Stillman College was originally authorized by the General Assembly of the Presbyterian Church in 1875, held its first classes in 1876 and was chartered as a legal corporation by the State of Alabama in 1895. At that time, the name was changed from Tuscaloosa Institute to Stillman Institute. The institute was a concept initiated by the Reverend Dr Charles Allen Stillman, pastor of the First Presbyterian Church of Tuscaloosa.
The institute's main building was described as, "a strikingly handsome edifice...on a hill overlooking the city of Tuscaloosa and commanding a fine view on every side. Constructed in a lavish style in the ante-bellum period, with its magnificent pillars, exactly true to the Corinthian style of architecture, one is impressed with its imposing appearance.

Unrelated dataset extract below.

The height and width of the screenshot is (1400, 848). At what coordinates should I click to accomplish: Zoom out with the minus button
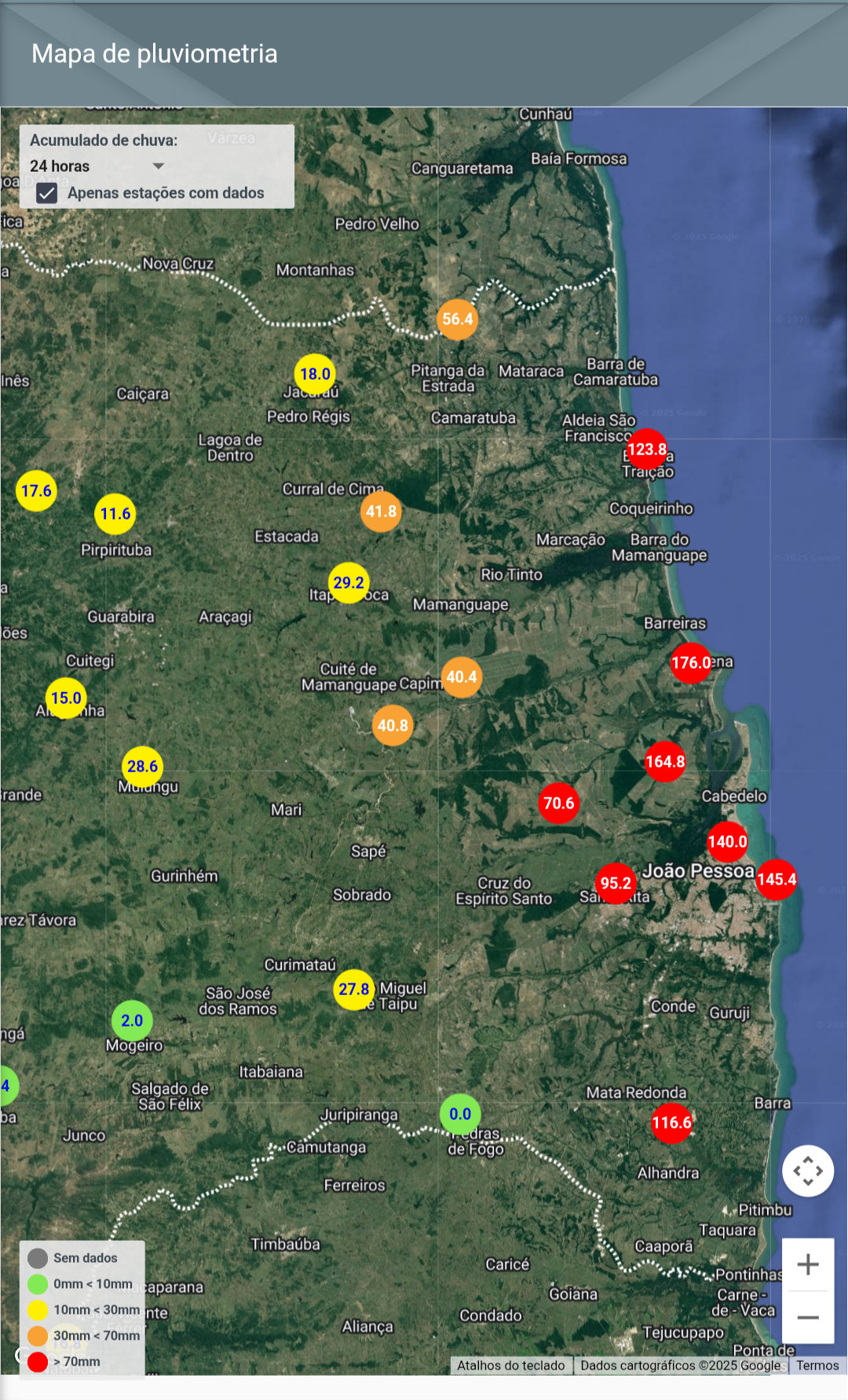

It has a spacious hall, on either side of which are two large rooms which, by reason of the large sliding doors between them, are well adapted to school-room purposes. Other features of the building are equally good. The strength and durabiliy of its massive walls are not inferior to its architectural beauty."
A junior and senior high school was organized, along with a training institute for those called to become preachers or missionaries. Students were expected to labor in the institute's gardens and twenty acres of fields, or in other industrial pursuits, to pay for their board. Two boys accepted into the Institute, Kassongo and Kondola, were brought from the Congo Free State by missionary Samuel Phillips Varner in 1898.
Under the administration of Dr. Samuel Burney Hay (1948–1965), the school expanded into a senior liberal arts institution and in 1948 the name was officially changed to Stillman College. The following year, Stillman expanded into a four-year college and graduated its first baccalaureate class in 1951. The College was accredited in 1953. Under Dr. Hay, seven new buildings were constructed: a gymnasium, a library, an administration-classroom building, two women’s residence halls, a prayer chapel, and a student center.
Dr. Harold N. Stinson (1967–1980) was the first African-American to assume the presidency. Under his leadership, new programs designed to improve educational quality were instituted, and the physical plant was expanded with the addition of two men’s residence halls, faculty apartments, a maintenance building, and a mathematics-science center. Snedecor Hall, Batchelor Building, and Birthright Auditorium were renovated.
Under the leadership of the College’s fourth president, Dr. Cordell Wynn (1982–1997), the appearance of the campus improved dramatically; Winsborough Hall and John Knox Hall were renovated; and the Marie Lundy Wynn Hall and Johnson/Robinson Student Health Center were erected. The enrollment grew beyond 1,000 students; the endowment increased significantly; and the educational program was broadened to include the Stillman Management Institute and a community-service component.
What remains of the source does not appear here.